Tips for planning a bar business
Tips for a sports bar business plan
- Maximize indoor and outdoor viewing space: Customers don’t want to arrive and find that they can’t view the game they were hoping to see. Prioritize the sports fan experience during game days when you plan your location and equipment investments (TVs, cable subscribers).
- Choose your atmosphere: Do you prefer a loud atmosphere or a more peaceful escape? Are you targeting all sports fans? Or a particular fanbase? A strong understanding of your customer base is key to success.
- Make a sports-specific marketing strategy: Look at the coming calendar and plan for the slow and busier times. What promotions can be run on quiet nights to stand out in a crowd at big events?
Tips for wine bar business plans
- Locate distributors: The relationships you have with distributors and importers can make or break your wine business. Identify the key partnerships and the best way to set up your business.
- Make food investments. There are pros, cons and ways to make your wine bar more appealing. You can also change your approach as you go. Wine bars have found ways to lower costs and increase their reach by partnering with local restaurants and food trucks.
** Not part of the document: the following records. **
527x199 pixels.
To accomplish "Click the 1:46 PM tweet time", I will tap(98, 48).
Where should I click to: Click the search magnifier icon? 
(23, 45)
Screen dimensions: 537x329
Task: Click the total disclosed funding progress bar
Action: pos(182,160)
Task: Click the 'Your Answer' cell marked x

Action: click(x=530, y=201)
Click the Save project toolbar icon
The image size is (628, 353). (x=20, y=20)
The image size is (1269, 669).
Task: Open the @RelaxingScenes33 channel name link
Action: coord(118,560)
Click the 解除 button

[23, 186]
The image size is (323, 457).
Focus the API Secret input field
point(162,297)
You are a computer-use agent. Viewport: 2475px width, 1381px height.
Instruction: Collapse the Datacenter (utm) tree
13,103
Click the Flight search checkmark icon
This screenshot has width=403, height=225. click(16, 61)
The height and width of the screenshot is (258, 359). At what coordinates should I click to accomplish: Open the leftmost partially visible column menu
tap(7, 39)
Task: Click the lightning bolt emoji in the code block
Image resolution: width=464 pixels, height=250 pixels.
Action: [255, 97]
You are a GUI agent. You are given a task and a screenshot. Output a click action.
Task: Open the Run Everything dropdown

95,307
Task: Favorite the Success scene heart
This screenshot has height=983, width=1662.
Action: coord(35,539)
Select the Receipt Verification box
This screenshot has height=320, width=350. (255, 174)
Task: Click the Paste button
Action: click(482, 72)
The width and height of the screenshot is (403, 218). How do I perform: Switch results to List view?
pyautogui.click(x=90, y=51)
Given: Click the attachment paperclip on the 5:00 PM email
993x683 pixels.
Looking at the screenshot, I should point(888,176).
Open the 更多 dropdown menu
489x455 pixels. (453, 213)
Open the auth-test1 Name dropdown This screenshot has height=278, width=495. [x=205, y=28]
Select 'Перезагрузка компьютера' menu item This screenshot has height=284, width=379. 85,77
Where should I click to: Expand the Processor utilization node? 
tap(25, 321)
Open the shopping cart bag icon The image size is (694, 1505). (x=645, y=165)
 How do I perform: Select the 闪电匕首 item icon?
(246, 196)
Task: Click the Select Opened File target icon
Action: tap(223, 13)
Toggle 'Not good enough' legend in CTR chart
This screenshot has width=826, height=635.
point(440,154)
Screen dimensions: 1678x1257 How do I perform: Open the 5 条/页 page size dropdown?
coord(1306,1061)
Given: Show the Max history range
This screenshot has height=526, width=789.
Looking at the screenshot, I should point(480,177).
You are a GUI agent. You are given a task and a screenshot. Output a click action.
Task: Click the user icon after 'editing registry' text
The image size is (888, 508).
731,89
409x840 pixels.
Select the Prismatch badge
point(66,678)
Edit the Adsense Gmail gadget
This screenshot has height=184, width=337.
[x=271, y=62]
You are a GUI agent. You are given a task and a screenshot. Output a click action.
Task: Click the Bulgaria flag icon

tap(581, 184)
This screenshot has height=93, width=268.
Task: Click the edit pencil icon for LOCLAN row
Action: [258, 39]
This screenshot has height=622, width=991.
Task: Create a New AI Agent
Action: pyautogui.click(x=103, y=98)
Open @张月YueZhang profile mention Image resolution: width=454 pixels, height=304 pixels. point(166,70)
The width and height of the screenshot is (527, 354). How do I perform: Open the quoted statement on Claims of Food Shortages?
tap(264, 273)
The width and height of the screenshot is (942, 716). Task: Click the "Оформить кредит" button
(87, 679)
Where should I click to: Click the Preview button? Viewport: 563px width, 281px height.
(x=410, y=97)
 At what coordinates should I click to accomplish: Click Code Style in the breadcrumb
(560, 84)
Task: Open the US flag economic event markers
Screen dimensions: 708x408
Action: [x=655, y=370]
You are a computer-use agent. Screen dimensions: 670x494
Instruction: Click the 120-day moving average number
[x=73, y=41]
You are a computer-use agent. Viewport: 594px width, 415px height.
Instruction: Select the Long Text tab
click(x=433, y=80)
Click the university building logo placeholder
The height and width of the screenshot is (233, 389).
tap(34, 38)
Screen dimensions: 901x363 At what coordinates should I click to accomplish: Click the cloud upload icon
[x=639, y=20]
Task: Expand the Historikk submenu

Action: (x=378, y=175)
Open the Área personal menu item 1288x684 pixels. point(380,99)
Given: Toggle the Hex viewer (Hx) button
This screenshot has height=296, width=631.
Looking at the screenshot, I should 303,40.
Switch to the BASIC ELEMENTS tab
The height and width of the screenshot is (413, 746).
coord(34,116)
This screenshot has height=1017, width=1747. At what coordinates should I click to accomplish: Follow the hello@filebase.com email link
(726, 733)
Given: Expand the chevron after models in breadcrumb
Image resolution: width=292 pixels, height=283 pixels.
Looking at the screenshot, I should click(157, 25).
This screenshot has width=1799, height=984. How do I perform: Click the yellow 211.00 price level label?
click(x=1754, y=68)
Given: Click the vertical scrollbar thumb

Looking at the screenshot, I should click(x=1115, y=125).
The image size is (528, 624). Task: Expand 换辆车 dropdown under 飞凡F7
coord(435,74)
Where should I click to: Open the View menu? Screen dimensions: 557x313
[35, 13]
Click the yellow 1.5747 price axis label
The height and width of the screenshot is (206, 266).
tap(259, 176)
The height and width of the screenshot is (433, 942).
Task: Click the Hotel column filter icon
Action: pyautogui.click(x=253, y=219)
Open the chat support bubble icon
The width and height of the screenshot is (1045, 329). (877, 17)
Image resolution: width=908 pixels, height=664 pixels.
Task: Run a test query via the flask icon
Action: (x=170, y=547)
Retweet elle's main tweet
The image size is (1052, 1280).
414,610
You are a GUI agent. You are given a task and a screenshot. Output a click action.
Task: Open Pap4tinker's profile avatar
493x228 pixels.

- Multi-hyphenate opportunities are worth considering: Wine bars can be a great way to branch out into retail and personal care if you have the right space and expertise.
Tips for starting a cocktail bar
- Be specific. A generic bar can have difficulty breaking through. It is important to have a clear understanding of the space’s look and feel, target audience, price ranges and unique value propositions.
- Look at the competition: What’s missing in your community, and what will attract customers to your particular business? Look at the success stories of successful bars in your area and city. What are the best places to replicate these bars? And what can you do to fill in the gaps?
- Make a staffing plan Long waits for drinks can make it difficult to build customer loyalty. It would be best if you planned how to staff your space appropriately. Also, consider QR code ordering so that customers can remain at their tables while they wait for their drinks.